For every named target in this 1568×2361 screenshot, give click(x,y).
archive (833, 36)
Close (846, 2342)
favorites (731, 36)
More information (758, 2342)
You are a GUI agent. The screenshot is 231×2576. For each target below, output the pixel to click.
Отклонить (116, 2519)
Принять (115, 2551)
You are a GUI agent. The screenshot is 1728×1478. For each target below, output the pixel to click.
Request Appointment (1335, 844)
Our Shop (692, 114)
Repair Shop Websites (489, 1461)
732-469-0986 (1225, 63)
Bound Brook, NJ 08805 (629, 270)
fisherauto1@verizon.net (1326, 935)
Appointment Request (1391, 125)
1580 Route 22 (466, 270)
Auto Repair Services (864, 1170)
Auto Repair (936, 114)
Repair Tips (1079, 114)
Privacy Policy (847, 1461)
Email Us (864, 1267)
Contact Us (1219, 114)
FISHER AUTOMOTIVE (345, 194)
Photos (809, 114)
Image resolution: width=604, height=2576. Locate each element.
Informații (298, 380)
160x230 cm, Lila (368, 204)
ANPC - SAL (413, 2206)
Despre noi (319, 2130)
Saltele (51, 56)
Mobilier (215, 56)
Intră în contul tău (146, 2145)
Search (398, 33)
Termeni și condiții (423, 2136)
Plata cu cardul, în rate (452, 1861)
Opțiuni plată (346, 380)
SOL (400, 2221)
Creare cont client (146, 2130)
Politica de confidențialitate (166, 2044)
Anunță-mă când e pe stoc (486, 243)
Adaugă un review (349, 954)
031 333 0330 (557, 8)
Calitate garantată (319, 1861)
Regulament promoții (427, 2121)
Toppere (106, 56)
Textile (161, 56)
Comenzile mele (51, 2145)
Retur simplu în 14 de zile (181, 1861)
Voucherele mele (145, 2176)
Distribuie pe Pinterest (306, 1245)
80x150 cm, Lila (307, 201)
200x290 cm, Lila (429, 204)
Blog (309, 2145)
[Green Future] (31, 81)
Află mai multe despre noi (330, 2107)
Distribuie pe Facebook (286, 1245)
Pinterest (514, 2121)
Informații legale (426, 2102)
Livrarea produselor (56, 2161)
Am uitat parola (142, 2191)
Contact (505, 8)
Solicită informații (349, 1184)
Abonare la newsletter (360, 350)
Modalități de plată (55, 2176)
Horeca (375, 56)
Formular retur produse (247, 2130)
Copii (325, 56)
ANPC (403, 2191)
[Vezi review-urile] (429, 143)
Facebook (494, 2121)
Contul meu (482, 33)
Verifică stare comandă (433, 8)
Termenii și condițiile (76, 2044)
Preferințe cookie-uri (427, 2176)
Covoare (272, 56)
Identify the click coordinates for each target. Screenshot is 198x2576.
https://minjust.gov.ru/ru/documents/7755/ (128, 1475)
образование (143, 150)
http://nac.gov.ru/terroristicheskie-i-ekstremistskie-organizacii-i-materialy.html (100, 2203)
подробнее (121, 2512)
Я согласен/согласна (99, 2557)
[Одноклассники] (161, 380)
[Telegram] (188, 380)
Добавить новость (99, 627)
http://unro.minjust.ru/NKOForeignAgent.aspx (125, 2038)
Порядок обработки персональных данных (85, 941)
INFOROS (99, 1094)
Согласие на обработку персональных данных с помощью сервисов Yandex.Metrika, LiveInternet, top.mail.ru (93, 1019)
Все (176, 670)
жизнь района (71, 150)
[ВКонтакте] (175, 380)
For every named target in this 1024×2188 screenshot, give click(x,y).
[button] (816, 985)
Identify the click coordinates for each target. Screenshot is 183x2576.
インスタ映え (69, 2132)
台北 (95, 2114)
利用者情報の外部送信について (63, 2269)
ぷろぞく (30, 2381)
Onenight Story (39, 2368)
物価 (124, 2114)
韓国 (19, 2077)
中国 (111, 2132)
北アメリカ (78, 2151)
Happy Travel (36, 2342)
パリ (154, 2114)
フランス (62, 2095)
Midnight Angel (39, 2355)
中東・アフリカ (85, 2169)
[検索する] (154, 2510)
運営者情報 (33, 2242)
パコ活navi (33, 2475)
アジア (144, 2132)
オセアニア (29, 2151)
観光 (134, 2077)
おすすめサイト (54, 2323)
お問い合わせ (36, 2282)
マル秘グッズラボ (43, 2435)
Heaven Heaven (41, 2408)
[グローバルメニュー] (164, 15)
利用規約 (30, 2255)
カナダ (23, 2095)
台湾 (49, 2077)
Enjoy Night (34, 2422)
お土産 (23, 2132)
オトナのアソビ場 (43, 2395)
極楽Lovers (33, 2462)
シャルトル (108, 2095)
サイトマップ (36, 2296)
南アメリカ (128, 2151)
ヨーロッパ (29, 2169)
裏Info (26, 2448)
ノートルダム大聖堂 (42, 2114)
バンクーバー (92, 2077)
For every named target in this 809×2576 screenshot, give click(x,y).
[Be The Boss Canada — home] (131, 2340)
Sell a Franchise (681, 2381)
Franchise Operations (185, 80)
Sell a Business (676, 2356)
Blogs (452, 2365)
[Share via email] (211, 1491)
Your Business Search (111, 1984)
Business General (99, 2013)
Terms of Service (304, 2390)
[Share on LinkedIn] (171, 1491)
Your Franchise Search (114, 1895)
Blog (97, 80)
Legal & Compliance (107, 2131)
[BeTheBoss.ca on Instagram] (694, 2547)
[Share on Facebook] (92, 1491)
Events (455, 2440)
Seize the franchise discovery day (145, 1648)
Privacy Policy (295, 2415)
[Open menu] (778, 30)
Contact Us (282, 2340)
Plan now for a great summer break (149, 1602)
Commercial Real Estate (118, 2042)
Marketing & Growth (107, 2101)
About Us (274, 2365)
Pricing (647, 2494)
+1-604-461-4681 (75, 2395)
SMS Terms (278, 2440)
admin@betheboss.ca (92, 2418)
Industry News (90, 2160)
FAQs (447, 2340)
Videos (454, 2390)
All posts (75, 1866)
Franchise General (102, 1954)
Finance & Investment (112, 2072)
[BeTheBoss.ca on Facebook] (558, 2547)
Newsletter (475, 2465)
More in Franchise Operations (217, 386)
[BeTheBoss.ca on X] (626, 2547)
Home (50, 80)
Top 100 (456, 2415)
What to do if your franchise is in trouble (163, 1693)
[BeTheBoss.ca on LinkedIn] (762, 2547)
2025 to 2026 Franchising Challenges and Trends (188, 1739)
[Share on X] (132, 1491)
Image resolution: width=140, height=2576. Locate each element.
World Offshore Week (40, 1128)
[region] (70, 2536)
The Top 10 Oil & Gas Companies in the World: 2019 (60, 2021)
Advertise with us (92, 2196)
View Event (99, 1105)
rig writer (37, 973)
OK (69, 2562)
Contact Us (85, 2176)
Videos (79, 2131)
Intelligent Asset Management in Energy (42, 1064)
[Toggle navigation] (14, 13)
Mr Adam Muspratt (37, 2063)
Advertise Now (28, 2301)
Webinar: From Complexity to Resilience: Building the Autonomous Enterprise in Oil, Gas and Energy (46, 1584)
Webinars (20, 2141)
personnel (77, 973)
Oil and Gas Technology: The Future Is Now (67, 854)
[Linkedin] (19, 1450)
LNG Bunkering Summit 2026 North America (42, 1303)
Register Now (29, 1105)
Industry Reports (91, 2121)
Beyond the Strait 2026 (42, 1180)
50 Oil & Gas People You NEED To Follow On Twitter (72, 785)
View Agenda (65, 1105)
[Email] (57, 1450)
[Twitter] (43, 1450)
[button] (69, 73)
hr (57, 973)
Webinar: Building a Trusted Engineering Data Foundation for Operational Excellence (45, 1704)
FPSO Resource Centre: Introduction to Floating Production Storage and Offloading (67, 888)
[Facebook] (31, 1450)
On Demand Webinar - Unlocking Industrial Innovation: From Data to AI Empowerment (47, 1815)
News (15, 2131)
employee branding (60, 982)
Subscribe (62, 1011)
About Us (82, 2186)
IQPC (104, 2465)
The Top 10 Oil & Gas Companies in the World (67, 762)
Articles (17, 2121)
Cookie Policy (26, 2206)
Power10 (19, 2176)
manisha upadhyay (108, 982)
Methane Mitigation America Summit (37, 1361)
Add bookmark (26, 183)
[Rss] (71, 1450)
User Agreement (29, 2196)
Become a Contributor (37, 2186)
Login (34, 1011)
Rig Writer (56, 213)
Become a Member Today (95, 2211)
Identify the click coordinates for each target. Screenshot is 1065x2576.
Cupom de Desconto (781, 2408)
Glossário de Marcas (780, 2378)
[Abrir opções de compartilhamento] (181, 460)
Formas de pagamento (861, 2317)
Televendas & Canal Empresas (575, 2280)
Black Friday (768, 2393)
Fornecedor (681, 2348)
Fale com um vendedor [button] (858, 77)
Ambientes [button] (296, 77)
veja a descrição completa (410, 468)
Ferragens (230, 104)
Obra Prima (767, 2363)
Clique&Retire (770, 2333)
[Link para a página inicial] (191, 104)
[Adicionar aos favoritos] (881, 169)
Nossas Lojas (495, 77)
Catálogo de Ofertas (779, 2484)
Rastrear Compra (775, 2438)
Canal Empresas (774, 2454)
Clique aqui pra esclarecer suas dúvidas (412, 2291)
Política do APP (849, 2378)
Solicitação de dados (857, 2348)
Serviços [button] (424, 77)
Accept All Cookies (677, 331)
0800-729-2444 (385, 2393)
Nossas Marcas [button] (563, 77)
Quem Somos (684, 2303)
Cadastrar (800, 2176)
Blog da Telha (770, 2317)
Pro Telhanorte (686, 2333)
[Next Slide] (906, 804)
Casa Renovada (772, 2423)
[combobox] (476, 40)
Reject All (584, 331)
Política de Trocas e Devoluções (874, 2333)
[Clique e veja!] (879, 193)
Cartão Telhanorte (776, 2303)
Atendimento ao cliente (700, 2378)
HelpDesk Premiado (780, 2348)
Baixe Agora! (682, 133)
◇ ◇ ◇ ◇ ◇
Whenever a line above includes "Business", copy it in full.

▶ [Reply]
Sell a Business (676, 2356)
Your Business Search (111, 1984)
Business General (99, 2013)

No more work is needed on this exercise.